EJERCICIO:
Según el fragmento sobre la música mexicana de salón, ¿por qué esa música no puede separarse del clima social del que fue resultado? Explíquelo en una o dos oraciones.

FRAGMENTO DEL TEXTO:
-------

Sucede en todos los tiempos, todas las artes y todos los países, que al lado de los autores sobresalientes hay otros que la posteridad no rescata, pero tienen grandes méritos. En torno a Lope de Vega y Cervantes hubo escritores de una pléyade que no merece el olvido. Alrededor de los compositores mencionados en el párrafo anterior, hay músicos de gran inspiración cuya obra siempre llegará muy adentro de nuestro gusto.
Las generaciones actuales no deben desligarse del pasado, pero se enfrentan a barreras que no les permiten fácil acceso, en especial la de la ignorancia y hasta el desdén de los estudiosos empeñados en escarbar hasta el fondo de la etnomúsica y de la producción de concierto, y considerar tiempo perdido el que dedican a la investigación y rescate de obras tan dignas de sobrevivir como cualesquiera otras.
Gómez Portugal, José y Apolonio Arroyo de Anda, Cosme Velázquez, Sofía Rodríguez Borja, Juan Lomán, pueden encabezar una lista interminable de los responsables de una música que hizo las delicias de jóvenes y adultos del siglo XIX y que incorporada al repertorio de hoy sigue teniendo vigencia por su capacidad de evocación y por su calidad incuestionable.
La historia de un país nunca es solamente la lista de algunos hechos y algunos personajes. La música mexicana de salón escrita por estos y otros autores fue, a lo largo del siglo XIX y principios del XX, resultado de un clima social del que no puede separarse, porque pierde todos sus amarres de cultura, de ideología, de política y sensibilidad.

-------

SECCIÓN DE DATOS:

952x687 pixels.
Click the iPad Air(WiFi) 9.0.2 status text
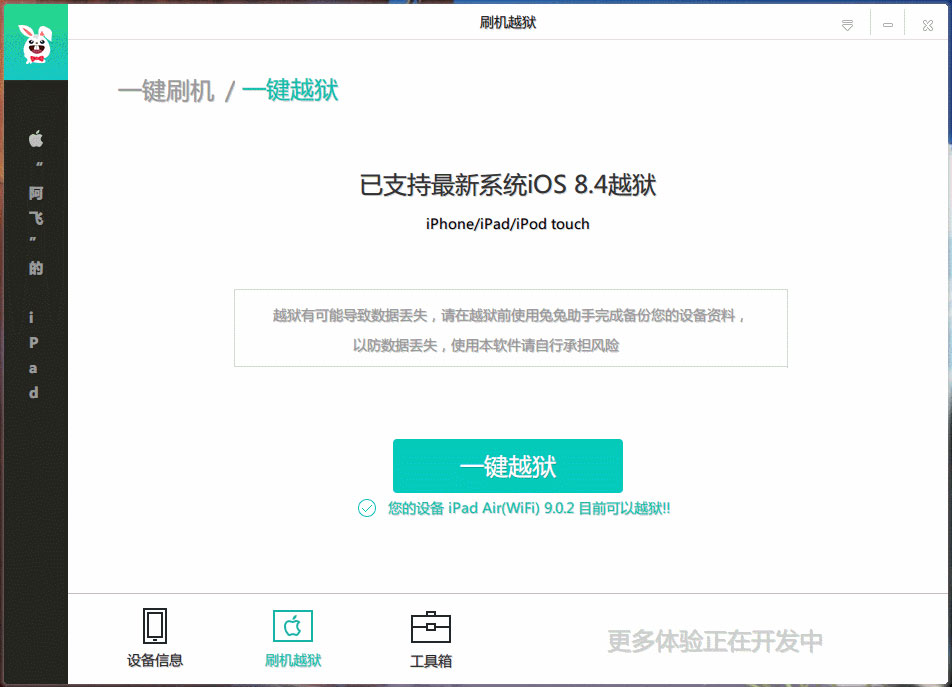tap(528, 508)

-------

RESULTADO DE LA TAREA:
La música mexicana de salón no puede separarse del clima social del que fue resultado porque, al separarla, pierde todos sus amarres de cultura, de ideología, de política y sensibilidad.